BEGIN Data supplied

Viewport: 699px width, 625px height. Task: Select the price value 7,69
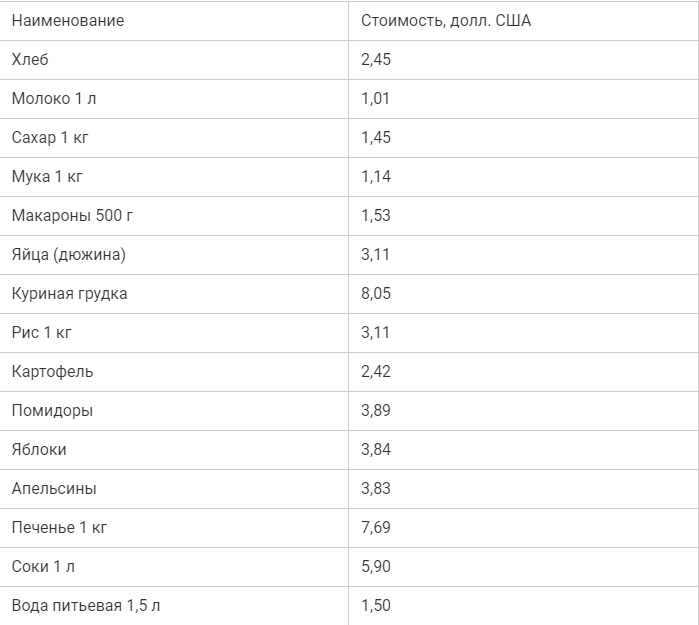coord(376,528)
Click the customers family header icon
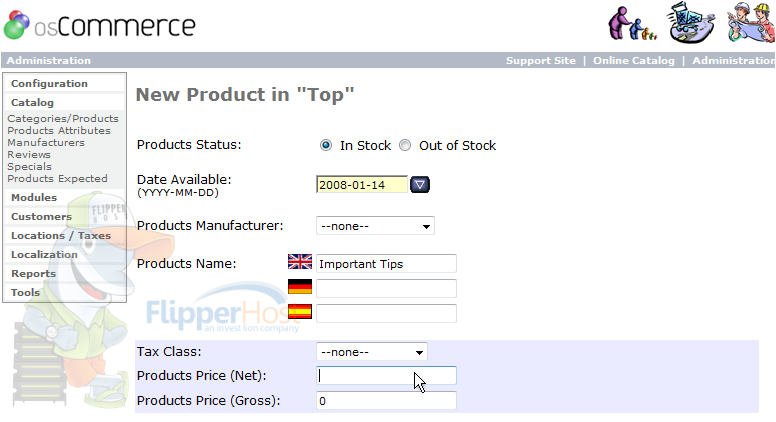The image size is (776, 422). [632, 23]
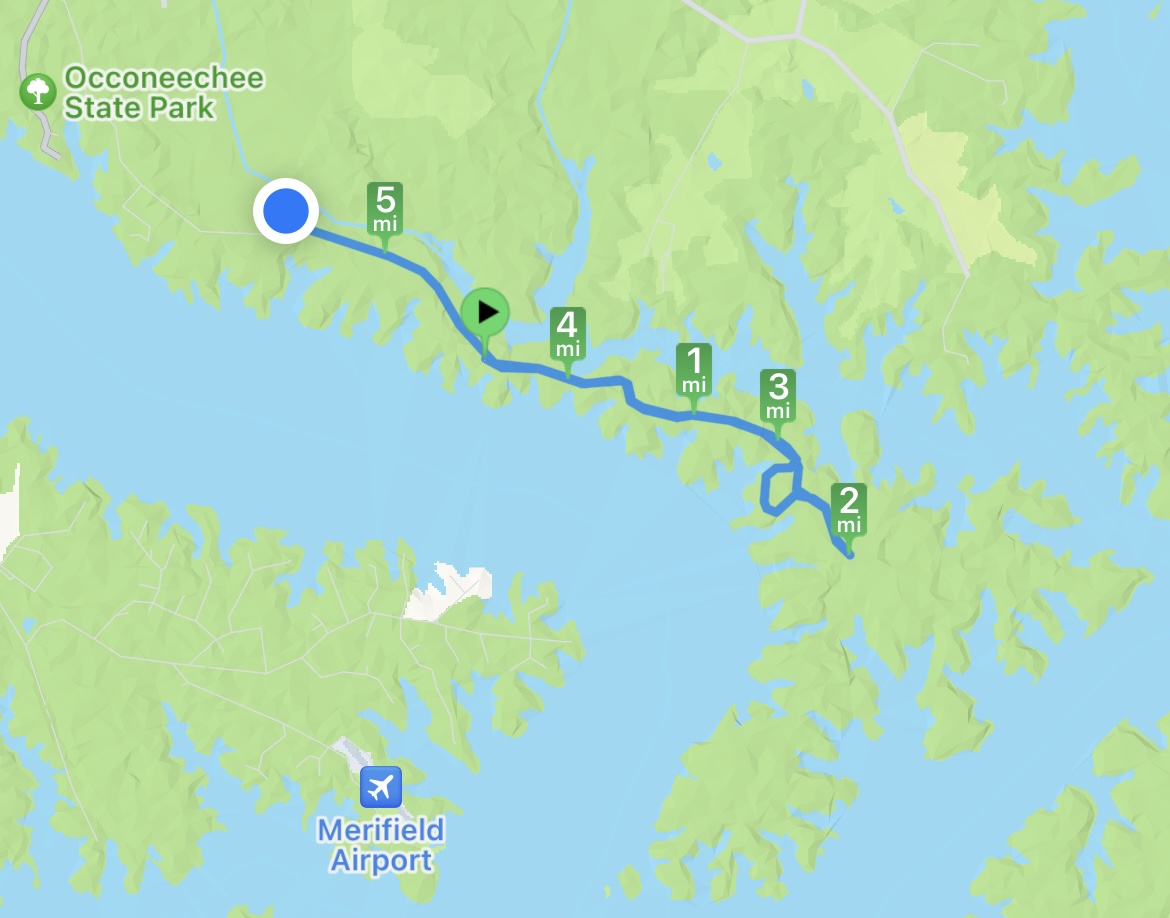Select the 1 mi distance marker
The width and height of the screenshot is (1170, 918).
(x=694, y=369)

END Data supplied
BEGIN Data supplied

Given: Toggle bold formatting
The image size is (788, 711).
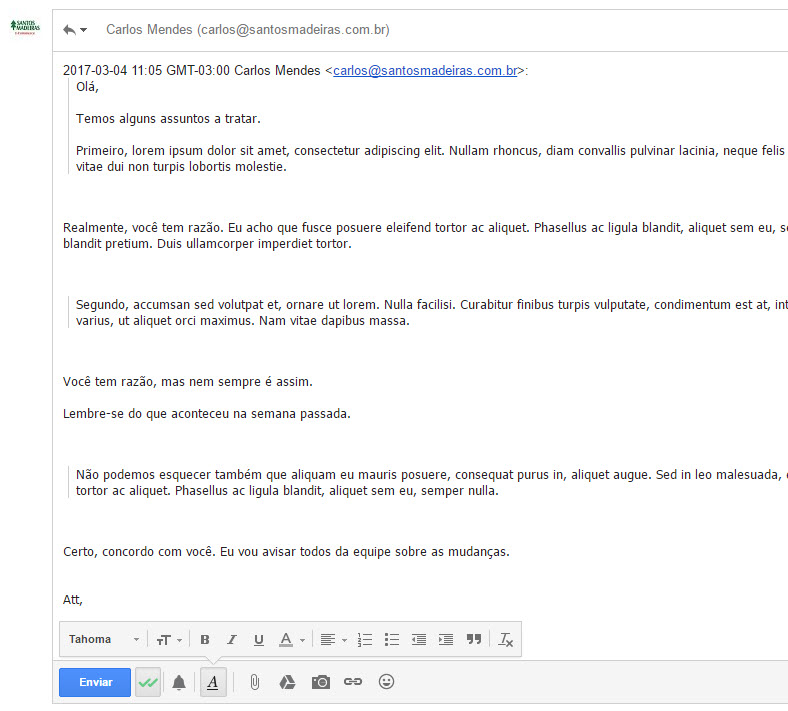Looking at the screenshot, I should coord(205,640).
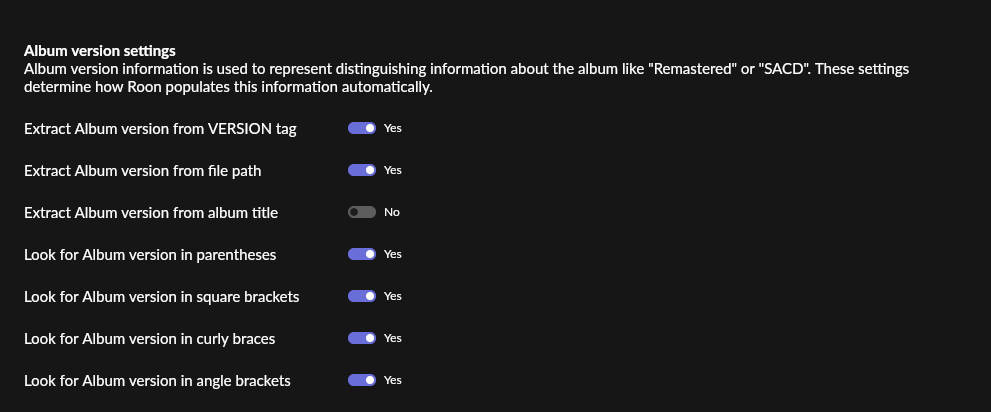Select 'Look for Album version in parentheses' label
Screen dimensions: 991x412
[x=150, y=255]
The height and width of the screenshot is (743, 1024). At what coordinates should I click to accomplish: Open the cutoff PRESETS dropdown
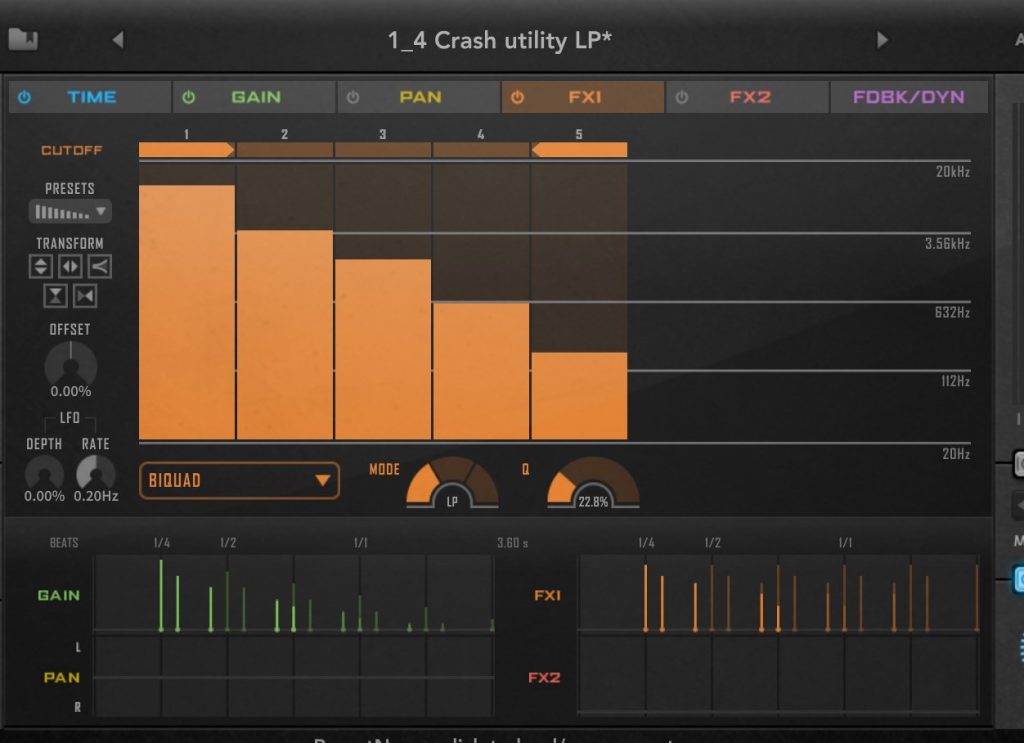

END Data supplied

Your task is to copy only the lines above starting at the one containing "The image size is (788, 711)." and ending at the one containing "The height and". Copy them exactly, both ends included, and omit the pictures.

The image size is (788, 711).
Looking at the screenshot, I should coord(205,640).
Select 'Look for Album version in parentheses' label
Screen dimensions: 991x412
[x=150, y=255]
The height and width of the screenshot is (743, 1024). At what coordinates should I click to accomplish: Open the cutoff PRESETS dropdown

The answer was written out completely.